* [Your goal]
Search the records for the string "target". Copy each line where it occurs.

<<<<

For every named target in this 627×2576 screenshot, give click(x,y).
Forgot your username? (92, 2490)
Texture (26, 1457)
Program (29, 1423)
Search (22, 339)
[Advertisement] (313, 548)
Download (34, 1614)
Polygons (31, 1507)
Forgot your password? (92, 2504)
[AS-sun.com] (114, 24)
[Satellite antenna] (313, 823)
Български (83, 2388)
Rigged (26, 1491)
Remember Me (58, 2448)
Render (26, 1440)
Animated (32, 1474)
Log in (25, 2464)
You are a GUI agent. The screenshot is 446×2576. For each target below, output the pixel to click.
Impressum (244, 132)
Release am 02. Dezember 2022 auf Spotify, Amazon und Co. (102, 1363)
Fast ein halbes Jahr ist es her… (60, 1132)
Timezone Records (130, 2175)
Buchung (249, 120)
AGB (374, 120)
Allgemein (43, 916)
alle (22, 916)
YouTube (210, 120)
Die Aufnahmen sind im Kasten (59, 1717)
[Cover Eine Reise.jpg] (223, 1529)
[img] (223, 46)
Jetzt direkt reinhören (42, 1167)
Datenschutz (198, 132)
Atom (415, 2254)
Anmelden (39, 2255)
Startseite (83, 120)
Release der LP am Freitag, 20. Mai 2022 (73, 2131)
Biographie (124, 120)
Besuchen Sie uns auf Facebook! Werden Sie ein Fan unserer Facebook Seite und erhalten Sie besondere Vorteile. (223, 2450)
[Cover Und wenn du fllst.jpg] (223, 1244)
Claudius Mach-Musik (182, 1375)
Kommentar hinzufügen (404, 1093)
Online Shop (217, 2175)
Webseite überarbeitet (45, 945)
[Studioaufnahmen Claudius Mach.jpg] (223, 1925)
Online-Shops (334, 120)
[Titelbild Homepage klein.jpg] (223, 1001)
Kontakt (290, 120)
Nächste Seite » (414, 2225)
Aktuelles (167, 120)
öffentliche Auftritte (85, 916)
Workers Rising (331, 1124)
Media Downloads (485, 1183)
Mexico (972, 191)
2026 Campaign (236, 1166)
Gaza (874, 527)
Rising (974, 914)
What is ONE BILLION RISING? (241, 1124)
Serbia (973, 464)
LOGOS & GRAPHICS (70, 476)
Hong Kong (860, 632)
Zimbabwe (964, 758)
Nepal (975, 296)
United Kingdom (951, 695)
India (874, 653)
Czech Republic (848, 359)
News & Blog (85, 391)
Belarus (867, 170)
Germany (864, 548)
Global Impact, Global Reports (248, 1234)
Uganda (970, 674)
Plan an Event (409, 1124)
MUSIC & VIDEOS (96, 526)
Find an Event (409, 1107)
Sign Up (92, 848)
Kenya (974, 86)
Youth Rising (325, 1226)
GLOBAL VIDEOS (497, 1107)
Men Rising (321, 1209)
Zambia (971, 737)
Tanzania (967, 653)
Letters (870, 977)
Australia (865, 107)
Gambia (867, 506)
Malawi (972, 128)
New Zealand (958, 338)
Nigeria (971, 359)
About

>>>>

* [Expected answer]
For every named target in this 627×2576 screenshot, give click(x,y).
You are a GUI agent. The screenshot is 446×2576. For each target below, output the pixel to click.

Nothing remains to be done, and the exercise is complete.